A Assembléia Constituinte de 1946


           Em 15 de janeiro de 1942, quando o Palácio Tiradentes abriu suas portas para a realização da III Conferência de Consulta dos Chanceleres das Repúblicas Americanas, teve início também a crise do regime do Estado Novo. Ao anunciar, no encerramento da conferência, o rompimento de relações com os países do Eixo, o governo brasileiro estreitava laços com os Estados Unidos e passava a apoiar o esforço bélico contra os regimes nazi-fascistas. A vitória dos Aliados no fim da Segunda Guerra Mundial tornou evidente a impossibilidade de manter no Brasil um regime autoritário, quando no resto do mundo a democracia liberal se tornara vitoriosa.

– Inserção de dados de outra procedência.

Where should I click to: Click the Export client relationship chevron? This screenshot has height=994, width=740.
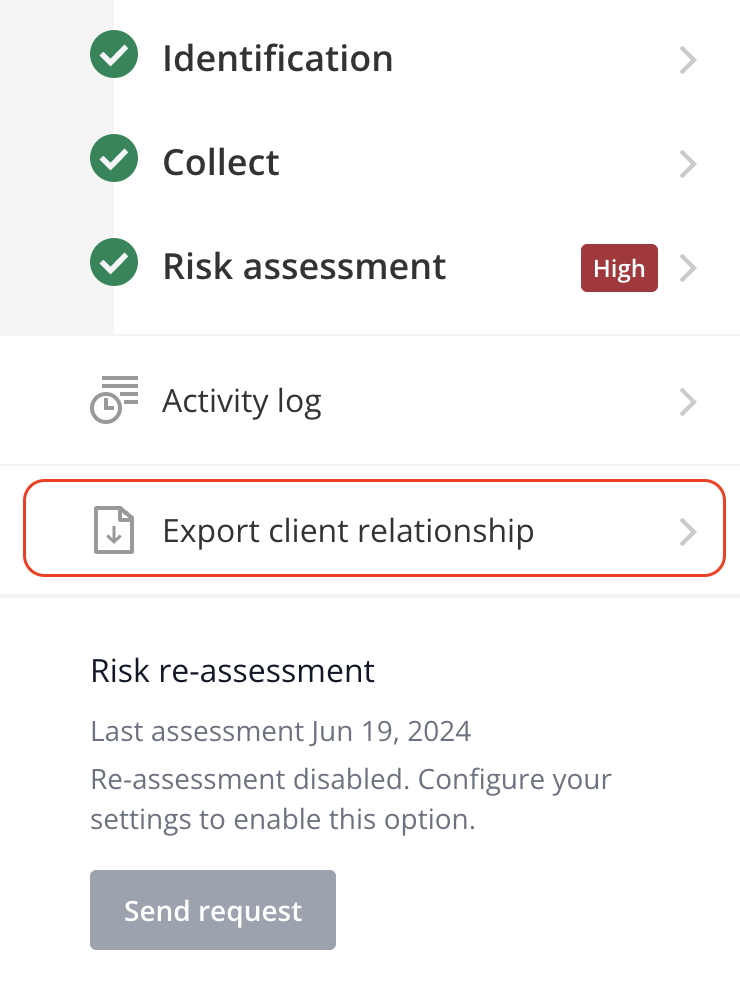pyautogui.click(x=688, y=532)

           No final de 1944 uma frente oposicionista lançou a candidatura do brigadeiro Eduardo Gomes à sucessão de Vargas. Este se viu forçado a marcar eleições para o dia 2 de dezembro de 1945. No entanto, temerosas do continuísmo do presidente, em 29 de outubro de 1945 as Forças Armadas forçaram Vargas a renunciar. Foi seu ex-ministro da Guerra, general Eurico Gaspar Dutra, quem venceu as eleições presidenciais, enquanto o próprio Vargas foi eleito deputado por sete estados e senador por dois.



           O Palácio Tiradentes abrigou então a Assembléia Nacional Constituinte, instalada em fevereiro de 1946 e presidida pelo senador mineiro Fernando de Melo Viana. A nova Constituição brasileira foi promulgada em 18 de setembro de 1946.